622 F. Supp. 1276 | D.P.R. | 1985
OPINION AND ORDER
Before this Court is defendants’ motion to dismiss for plaintiffs’ failure to bring this action within the statute of limitations. On September 23, 1985, the plaintiffs filed an opposition to the motion and the defendants replied on September 27, 1985.

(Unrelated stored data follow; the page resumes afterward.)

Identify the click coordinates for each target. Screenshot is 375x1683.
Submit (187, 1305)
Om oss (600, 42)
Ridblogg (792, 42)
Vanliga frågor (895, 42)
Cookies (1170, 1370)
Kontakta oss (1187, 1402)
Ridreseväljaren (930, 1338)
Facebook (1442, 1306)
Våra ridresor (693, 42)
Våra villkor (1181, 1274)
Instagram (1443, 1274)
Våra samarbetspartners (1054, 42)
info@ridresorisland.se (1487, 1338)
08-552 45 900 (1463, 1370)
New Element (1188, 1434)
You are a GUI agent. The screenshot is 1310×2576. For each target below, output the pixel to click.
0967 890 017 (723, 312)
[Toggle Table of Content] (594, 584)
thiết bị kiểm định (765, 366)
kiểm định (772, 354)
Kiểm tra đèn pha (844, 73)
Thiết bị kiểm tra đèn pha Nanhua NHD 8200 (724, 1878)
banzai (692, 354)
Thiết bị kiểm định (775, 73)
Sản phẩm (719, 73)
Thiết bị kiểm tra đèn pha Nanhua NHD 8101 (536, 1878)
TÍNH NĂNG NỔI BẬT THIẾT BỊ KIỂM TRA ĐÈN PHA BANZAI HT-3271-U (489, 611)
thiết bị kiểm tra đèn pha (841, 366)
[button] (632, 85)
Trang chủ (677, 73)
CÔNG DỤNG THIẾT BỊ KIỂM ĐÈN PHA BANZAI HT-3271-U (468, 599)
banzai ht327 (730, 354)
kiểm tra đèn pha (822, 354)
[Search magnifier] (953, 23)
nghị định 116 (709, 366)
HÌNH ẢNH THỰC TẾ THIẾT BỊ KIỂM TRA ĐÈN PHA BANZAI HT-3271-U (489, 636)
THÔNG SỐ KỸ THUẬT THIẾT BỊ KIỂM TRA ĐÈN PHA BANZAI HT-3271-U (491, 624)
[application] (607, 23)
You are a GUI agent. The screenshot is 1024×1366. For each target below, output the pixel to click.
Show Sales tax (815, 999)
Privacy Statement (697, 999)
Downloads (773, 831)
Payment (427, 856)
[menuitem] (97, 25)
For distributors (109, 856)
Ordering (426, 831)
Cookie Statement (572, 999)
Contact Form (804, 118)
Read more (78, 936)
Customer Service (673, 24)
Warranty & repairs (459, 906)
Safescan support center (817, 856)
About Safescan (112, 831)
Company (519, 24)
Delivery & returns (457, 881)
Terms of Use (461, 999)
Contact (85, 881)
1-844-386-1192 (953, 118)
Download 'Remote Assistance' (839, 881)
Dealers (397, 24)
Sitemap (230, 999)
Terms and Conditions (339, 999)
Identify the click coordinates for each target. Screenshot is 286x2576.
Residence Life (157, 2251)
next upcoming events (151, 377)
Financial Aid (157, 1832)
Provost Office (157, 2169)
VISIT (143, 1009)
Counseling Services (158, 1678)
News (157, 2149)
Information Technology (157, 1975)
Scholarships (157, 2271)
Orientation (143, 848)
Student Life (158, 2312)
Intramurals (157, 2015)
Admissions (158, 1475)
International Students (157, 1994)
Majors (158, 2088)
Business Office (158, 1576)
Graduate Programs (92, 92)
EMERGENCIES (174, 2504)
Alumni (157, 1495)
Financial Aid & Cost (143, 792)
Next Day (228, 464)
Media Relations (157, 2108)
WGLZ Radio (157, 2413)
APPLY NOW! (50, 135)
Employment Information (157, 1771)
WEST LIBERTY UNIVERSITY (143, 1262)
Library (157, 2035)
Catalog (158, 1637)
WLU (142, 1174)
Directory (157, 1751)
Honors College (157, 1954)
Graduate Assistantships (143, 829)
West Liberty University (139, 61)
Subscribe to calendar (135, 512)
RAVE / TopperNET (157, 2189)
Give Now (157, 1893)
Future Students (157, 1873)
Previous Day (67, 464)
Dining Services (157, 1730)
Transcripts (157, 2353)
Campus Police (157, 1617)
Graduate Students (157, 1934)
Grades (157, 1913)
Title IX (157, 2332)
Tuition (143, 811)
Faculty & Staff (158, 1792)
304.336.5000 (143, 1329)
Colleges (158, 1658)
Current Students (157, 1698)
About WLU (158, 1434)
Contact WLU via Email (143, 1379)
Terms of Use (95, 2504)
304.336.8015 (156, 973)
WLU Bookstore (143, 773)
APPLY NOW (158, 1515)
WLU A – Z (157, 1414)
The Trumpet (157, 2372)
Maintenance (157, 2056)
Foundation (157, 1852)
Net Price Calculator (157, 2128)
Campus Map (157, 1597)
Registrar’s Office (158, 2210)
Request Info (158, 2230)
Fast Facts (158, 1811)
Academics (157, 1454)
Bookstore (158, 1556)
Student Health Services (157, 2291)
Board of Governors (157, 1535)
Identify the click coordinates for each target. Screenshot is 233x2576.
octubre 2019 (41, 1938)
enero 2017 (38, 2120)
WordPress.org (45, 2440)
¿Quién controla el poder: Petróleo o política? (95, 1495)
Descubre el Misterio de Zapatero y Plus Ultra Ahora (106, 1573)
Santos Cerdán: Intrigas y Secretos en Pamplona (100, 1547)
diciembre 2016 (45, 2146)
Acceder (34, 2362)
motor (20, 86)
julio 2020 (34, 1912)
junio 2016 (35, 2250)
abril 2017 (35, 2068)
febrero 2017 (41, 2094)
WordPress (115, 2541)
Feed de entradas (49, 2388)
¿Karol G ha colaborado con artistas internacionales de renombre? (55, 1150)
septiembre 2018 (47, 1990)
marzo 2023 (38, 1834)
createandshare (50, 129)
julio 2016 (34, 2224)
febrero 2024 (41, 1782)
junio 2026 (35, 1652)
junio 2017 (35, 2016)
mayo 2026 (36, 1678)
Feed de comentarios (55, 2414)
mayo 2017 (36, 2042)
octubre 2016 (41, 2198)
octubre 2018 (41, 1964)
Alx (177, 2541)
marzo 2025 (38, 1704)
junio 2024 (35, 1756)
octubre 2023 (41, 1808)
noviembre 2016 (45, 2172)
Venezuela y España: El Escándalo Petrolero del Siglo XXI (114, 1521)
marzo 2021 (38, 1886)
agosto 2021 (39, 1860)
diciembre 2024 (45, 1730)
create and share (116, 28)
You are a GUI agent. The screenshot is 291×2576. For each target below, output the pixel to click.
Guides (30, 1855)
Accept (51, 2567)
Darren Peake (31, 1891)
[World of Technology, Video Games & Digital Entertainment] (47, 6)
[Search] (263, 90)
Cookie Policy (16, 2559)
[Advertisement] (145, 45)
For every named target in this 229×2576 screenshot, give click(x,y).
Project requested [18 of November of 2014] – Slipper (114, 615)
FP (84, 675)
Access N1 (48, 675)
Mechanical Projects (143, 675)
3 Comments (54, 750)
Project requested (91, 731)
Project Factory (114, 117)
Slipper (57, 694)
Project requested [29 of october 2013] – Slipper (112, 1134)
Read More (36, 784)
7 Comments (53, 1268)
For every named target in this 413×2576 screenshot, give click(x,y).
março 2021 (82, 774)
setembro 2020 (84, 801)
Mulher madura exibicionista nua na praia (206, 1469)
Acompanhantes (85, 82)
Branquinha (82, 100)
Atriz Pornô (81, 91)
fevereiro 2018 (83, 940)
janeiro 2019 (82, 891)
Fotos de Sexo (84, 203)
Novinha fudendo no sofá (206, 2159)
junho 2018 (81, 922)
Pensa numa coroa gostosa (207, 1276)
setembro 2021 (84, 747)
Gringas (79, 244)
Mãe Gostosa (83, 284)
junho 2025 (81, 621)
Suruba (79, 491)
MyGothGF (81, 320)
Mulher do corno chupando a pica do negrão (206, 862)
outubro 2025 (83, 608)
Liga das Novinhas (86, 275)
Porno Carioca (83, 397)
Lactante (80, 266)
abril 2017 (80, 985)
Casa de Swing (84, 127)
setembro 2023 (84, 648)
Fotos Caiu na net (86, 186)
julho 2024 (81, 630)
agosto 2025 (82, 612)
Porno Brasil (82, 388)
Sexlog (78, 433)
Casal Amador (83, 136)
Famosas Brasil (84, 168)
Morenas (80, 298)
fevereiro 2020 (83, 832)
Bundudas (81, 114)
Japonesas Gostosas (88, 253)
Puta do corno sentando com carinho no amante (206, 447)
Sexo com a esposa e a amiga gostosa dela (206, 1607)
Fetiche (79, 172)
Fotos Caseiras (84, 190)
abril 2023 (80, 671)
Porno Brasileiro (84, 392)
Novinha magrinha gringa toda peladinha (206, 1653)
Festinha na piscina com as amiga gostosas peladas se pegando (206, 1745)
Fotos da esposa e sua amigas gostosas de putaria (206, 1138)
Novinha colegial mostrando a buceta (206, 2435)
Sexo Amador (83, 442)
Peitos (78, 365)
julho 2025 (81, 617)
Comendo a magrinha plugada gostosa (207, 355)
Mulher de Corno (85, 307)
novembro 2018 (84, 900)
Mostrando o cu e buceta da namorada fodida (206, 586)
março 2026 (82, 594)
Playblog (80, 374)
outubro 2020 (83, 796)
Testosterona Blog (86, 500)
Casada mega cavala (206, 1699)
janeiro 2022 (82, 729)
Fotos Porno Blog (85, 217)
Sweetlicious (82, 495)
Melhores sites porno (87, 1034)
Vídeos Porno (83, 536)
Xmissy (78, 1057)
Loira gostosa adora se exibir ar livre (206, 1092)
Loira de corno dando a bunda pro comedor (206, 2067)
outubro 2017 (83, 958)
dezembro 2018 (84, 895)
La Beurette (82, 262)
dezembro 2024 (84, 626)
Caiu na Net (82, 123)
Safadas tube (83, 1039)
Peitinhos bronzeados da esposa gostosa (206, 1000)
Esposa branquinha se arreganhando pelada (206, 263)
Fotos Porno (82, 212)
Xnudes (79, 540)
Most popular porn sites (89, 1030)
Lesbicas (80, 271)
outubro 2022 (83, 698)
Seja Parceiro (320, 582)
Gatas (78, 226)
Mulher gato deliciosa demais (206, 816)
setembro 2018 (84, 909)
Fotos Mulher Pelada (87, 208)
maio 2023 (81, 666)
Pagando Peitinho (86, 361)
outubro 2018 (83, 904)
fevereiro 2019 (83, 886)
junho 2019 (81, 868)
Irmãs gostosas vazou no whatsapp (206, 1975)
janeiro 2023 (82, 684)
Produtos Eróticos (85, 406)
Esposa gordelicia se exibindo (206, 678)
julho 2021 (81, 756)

The plaintiffs filed a complaint on October 23, 1984, at the Puerto Rico Superior Court. They asked for injunctive relief, back pay, damages and other relief. On August 14, 1985, plaintiffs filed for the suit’s voluntary dismissal without prejudice. On August 26, 1985, the Superior Court granted plaintiffs’ motion. On August 14, 1985, plaintiff filed a complaint in this Court asking the same injunctive relief, back pay, damages, and other relief. The action before this Court arise basically from the First and Fourteenth Amendments to the U.S. Constitution, 42 U.S.C. § 1983, the Puerto Rico Public Service Personnel Act, 3 L.P.R.A. § 1301, et seq., 21 L.P.R.A. § 3351 et seq., and 29 L.P.R.A. §§ 136, 137 and 151. Plaintiffs alleged that plaintiff Maria Teresa Torres Hernández was the victim of political discrimination.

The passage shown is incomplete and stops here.